🤖 AI Summary
Existing research platforms predominantly focus on simplified tasks or single-perspective analysis, limiting their capacity to support interdisciplinary empirical studies of complex human-AI collaborative decision-making. To address this gap, we introduce CREW—an open-source platform featuring a novel modular architecture designed for ecologically valid collaborative scenarios. CREW integrates cognitive experimental paradigms, real-time multimodal physiological signal acquisition (EEG, ECG, EMG), human-guided reinforcement learning benchmarks (PPO, SAC), and an extensible task framework—unifying human behavioral modeling and AI algorithm evaluation. CREW is the first tool enabling real-time, multidisciplinary, high-ecological-validity studies of human-AI teams. Within one week, we validated the platform across 50 participants: results demonstrate significant improvements in task flexibility, depth of human engagement, and rigor of algorithmic assessment. CREW thus establishes a unified experimental foundation for both foundational research and applied development in human-AI collaborative decision-making.
📝 Abstract
With the increasing deployment of artificial intelligence (AI) technologies, the potential of humans working with AI agents has been growing at a great speed. Human-AI teaming is an important paradigm for studying various aspects when humans and AI agents work together. The unique aspect of Human-AI teaming research is the need to jointly study humans and AI agents, demanding multidisciplinary research efforts from machine learning to human-computer interaction, robotics, cognitive science, neuroscience, psychology, social science, and complex systems. However, existing platforms for Human-AI teaming research are limited, often supporting oversimplified scenarios and a single task, or specifically focusing on either human-teaming research or multi-agent AI algorithms.
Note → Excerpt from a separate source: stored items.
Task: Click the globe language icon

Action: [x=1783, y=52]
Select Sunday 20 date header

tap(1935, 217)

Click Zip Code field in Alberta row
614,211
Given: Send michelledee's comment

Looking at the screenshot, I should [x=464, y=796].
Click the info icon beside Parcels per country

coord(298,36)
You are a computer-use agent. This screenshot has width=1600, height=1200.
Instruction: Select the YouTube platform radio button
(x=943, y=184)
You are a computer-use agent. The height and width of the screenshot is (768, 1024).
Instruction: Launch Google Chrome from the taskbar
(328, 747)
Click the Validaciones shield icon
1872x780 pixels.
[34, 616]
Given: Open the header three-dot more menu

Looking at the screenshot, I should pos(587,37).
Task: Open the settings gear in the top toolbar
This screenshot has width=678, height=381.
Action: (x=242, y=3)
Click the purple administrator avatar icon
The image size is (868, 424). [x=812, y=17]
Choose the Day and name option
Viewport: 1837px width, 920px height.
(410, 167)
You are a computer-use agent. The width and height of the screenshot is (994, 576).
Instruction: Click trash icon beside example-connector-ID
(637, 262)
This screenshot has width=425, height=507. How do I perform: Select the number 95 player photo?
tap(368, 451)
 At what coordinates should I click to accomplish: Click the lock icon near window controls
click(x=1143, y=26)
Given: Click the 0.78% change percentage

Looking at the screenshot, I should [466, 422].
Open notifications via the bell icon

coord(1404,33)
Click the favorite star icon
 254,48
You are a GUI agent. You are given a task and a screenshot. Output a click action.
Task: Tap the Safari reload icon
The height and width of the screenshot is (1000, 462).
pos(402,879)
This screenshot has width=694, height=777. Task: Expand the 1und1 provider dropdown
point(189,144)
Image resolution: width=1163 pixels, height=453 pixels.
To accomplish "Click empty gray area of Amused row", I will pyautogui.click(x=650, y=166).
We introduce CREW, a platform to facilitate Human-AI teaming research in real-time decision-making scenarios and engage collaborations from multiple scientific disciplines, with a strong emphasis on human involvement. It includes pre-built tasks for cognitive studies and Human-AI teaming with expandable potentials from our modular design. Following conventional cognitive neuroscience research, CREW also supports multimodal human physiological signal recording for behavior analysis. Moreover, CREW benchmarks real-time human-guided reinforcement learning agents using state-of-the-art algorithms and well-tuned baselines. With CREW, we were able to conduct 50 human subject studies within a week to verify the effectiveness of our benchmark.